Copy the entries below word for word, beginning with the first one and ending after the line that contains "show or hide is". Omit the pictures from your copy.

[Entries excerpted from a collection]
┌──

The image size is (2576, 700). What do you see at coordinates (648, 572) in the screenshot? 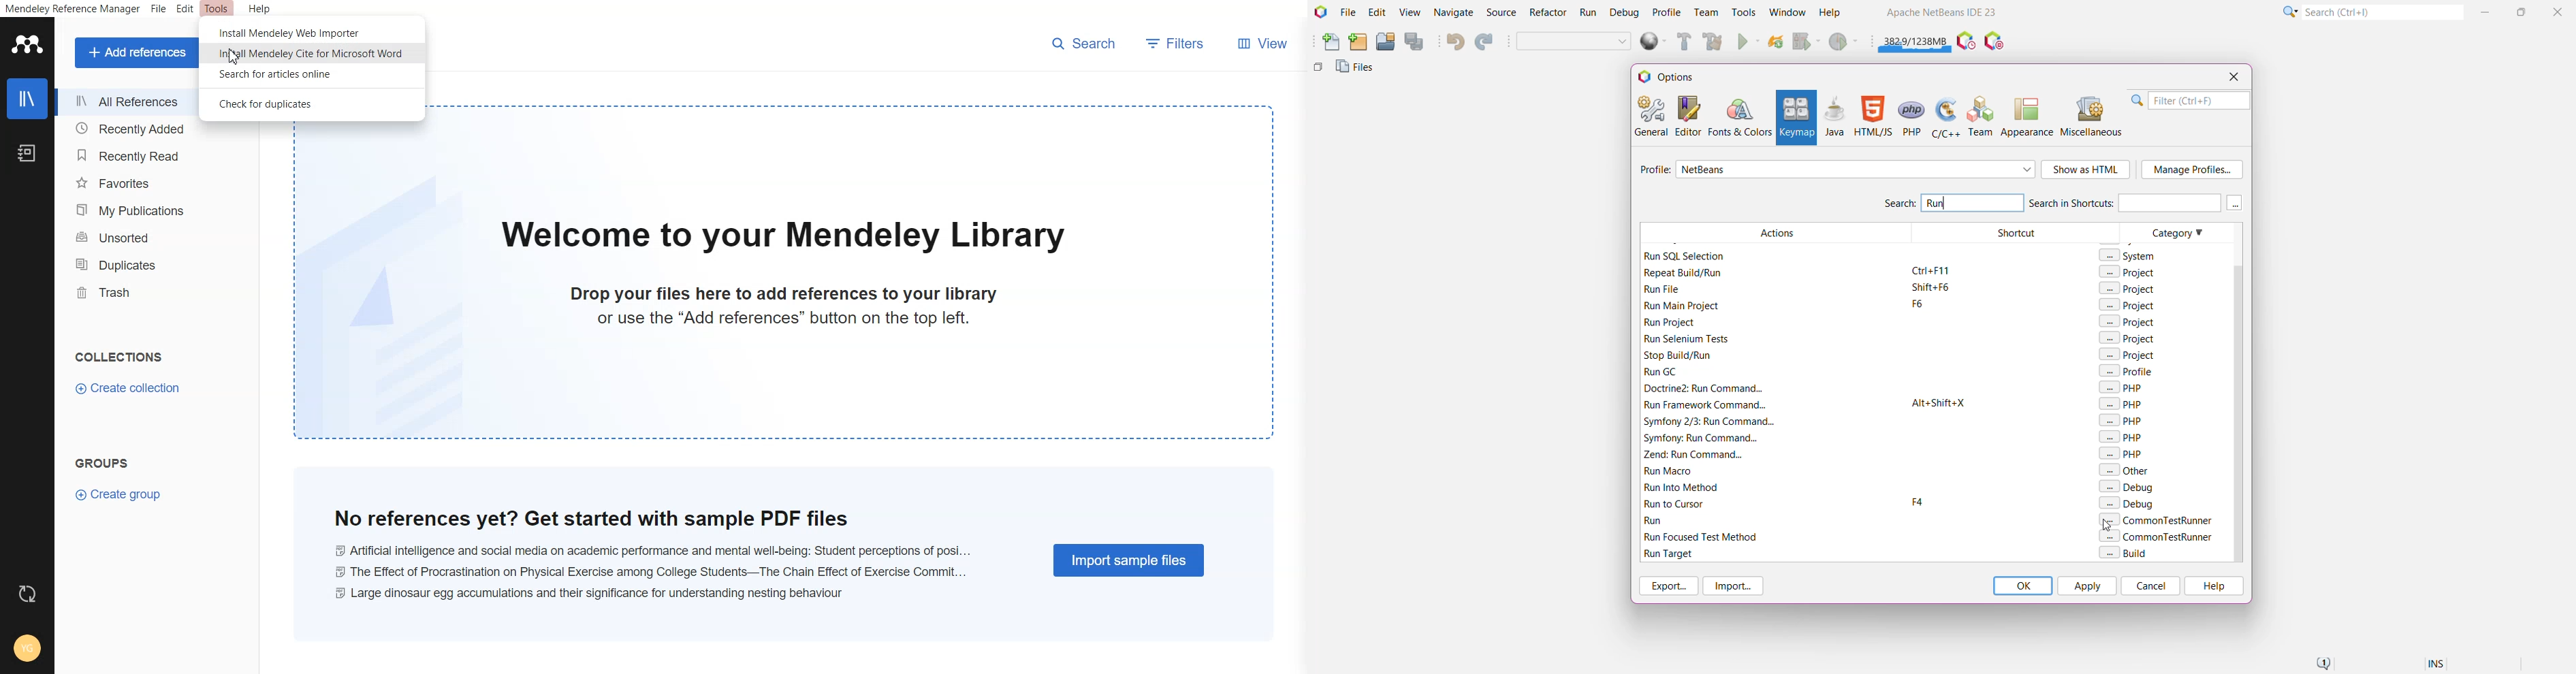
I see `the effect of procrastination on physical exercise among college students-- the chain effect of excercise commit...` at bounding box center [648, 572].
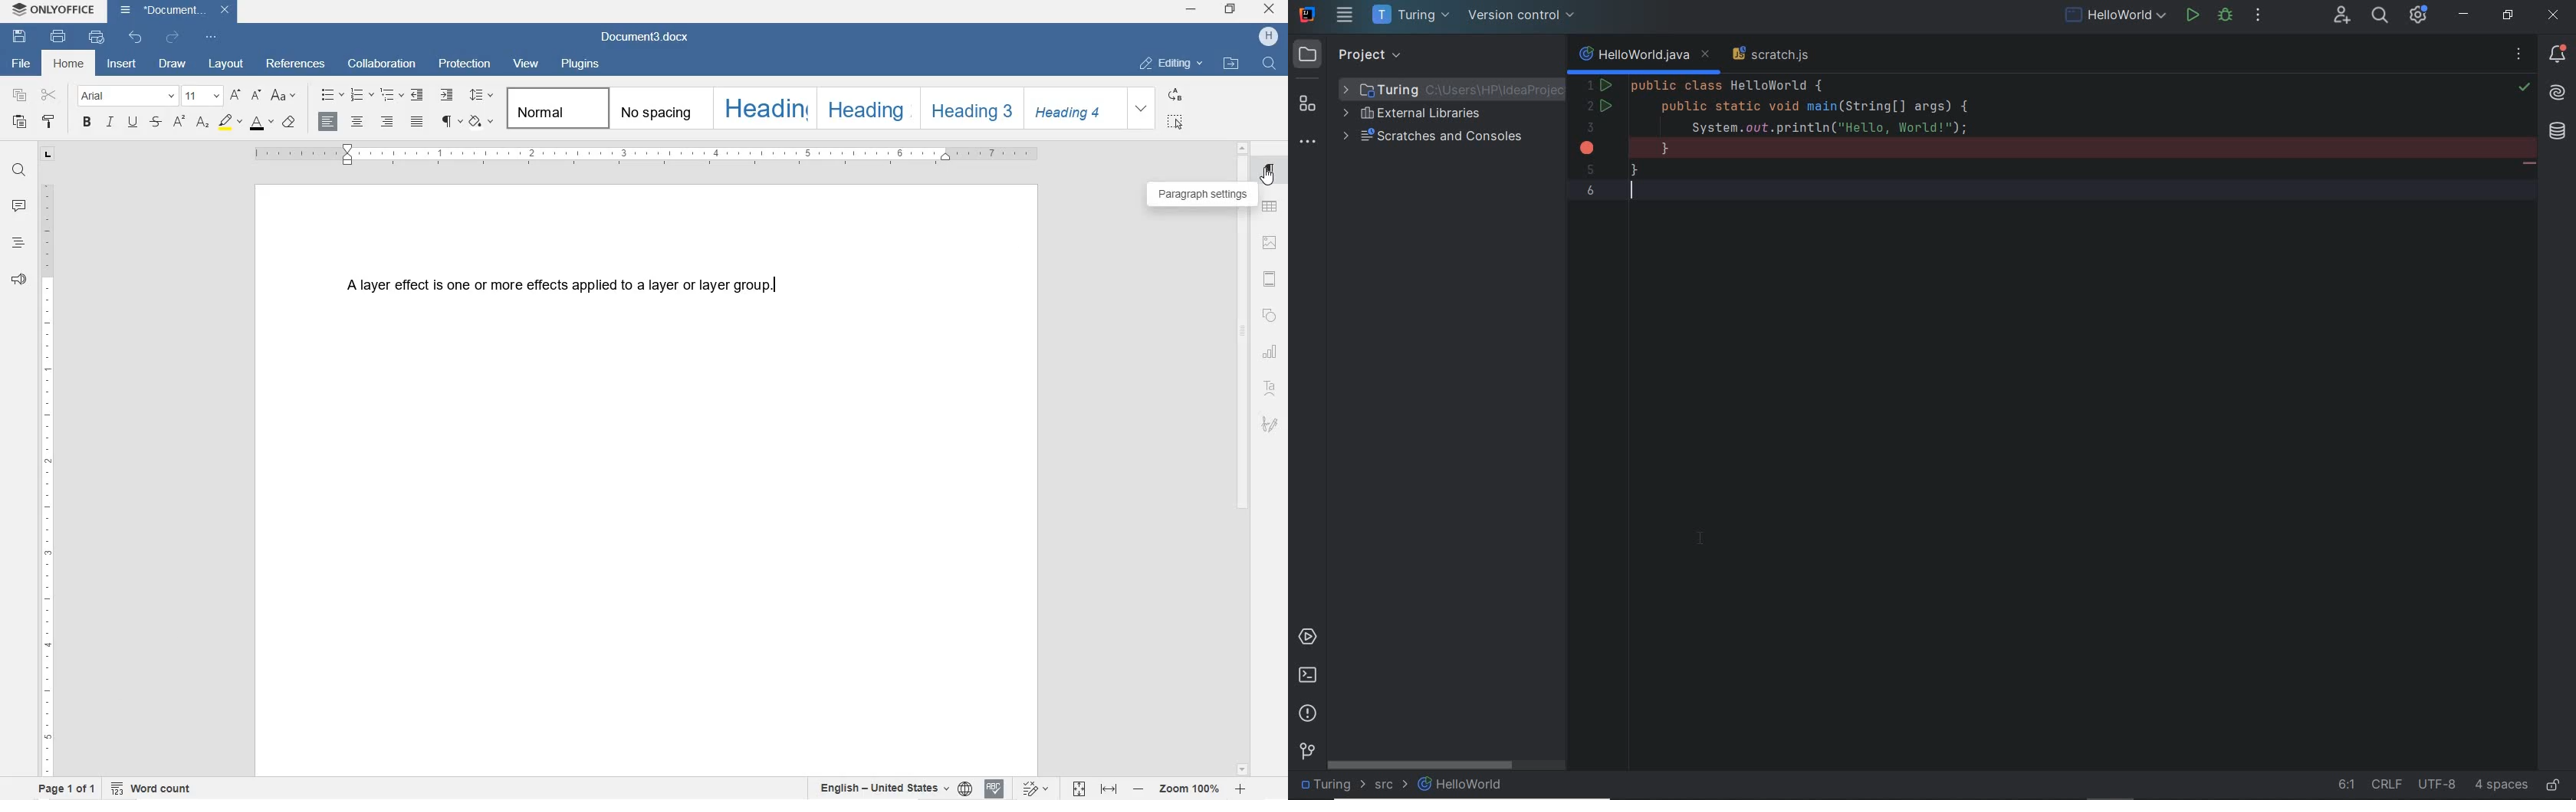  What do you see at coordinates (1191, 789) in the screenshot?
I see `ZOOM IN OR OUT` at bounding box center [1191, 789].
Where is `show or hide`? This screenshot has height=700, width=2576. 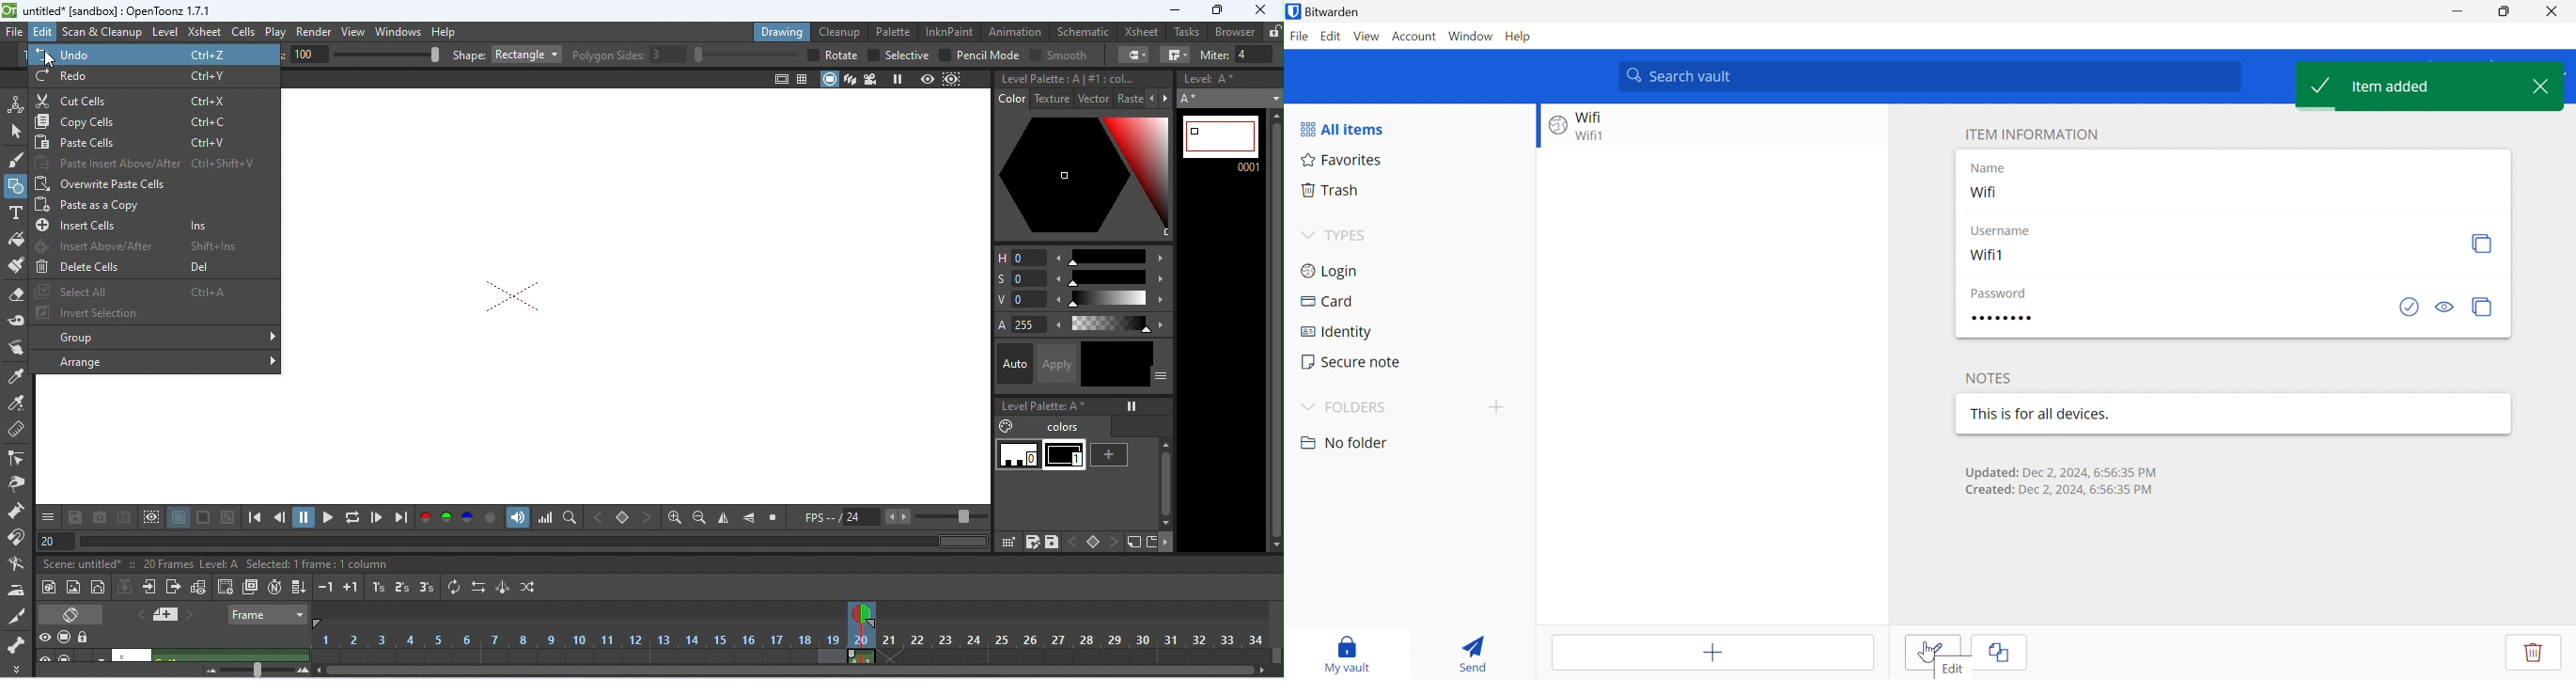
show or hide is located at coordinates (1162, 376).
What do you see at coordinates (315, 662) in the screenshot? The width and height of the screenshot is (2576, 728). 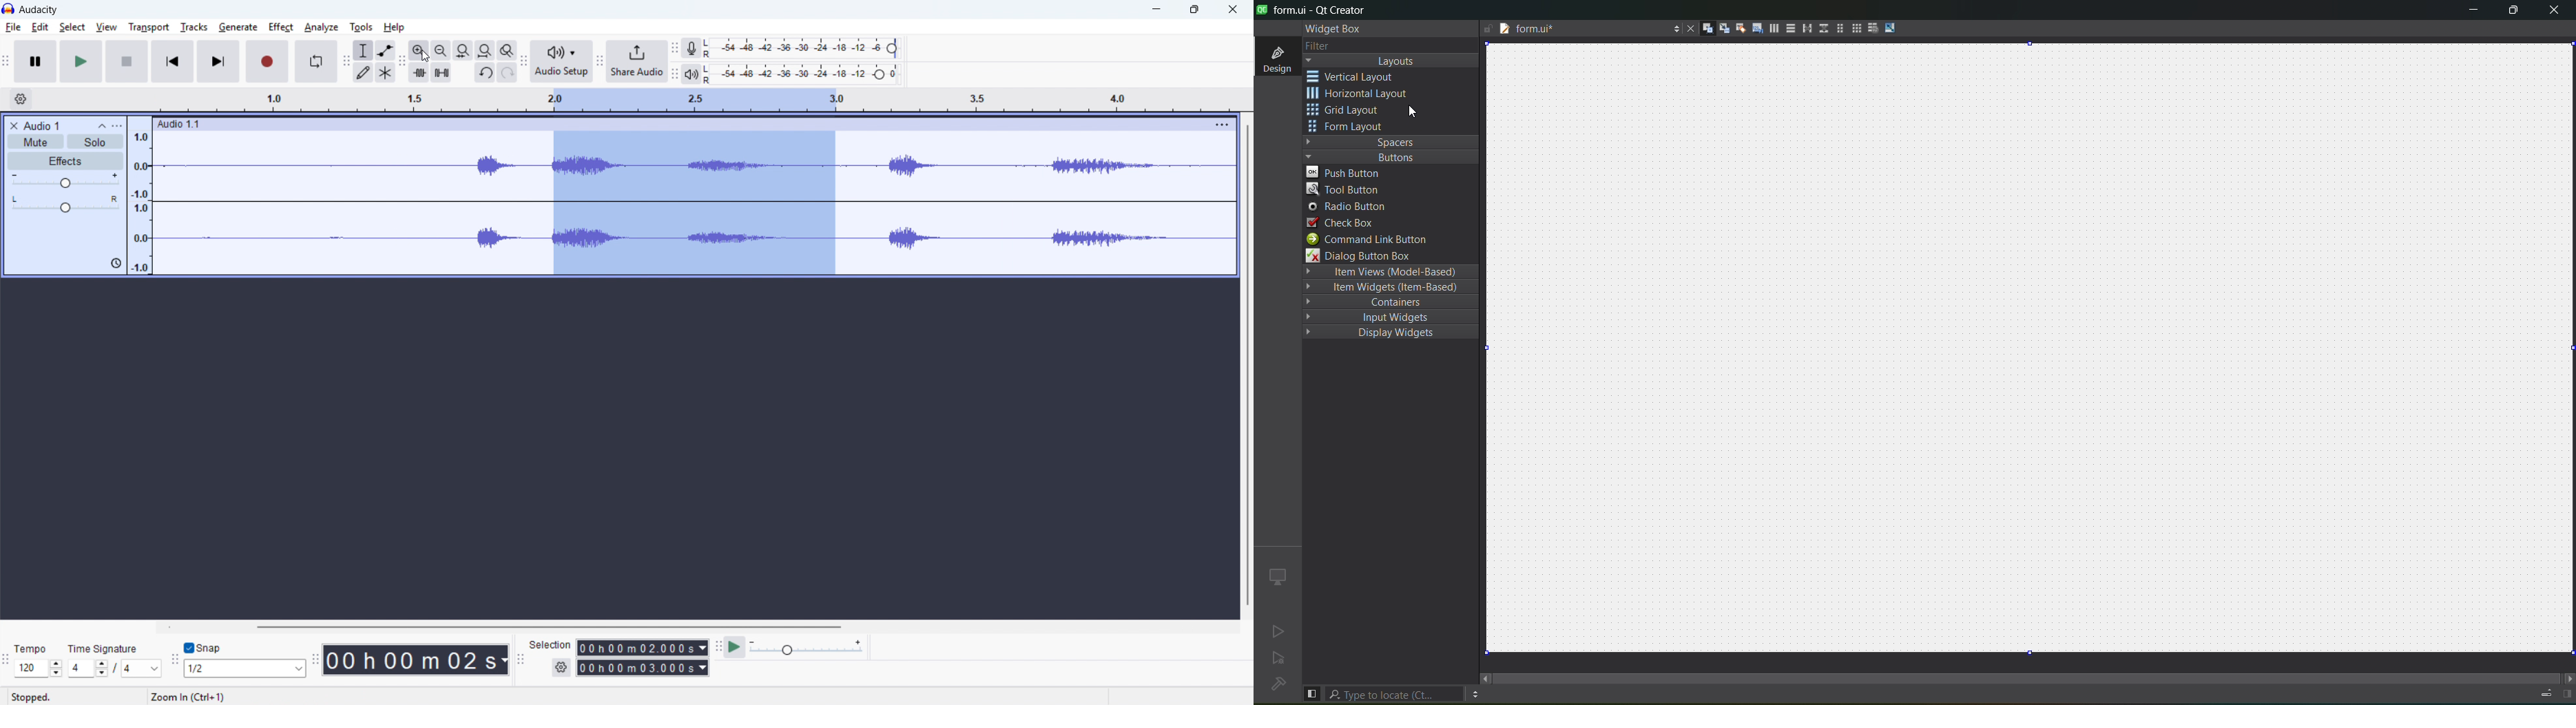 I see `Time toolbar ` at bounding box center [315, 662].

└──

Exercise result
The image size is (2576, 700). What do you see at coordinates (648, 572) in the screenshot? 
I see `the effect of procrastination on physical exercise among college students-- the chain effect of excercise commit...` at bounding box center [648, 572].
  What do you see at coordinates (1191, 789) in the screenshot?
I see `ZOOM IN OR OUT` at bounding box center [1191, 789].
Where is `show or hide`? This screenshot has height=700, width=2576. 
show or hide is located at coordinates (1162, 376).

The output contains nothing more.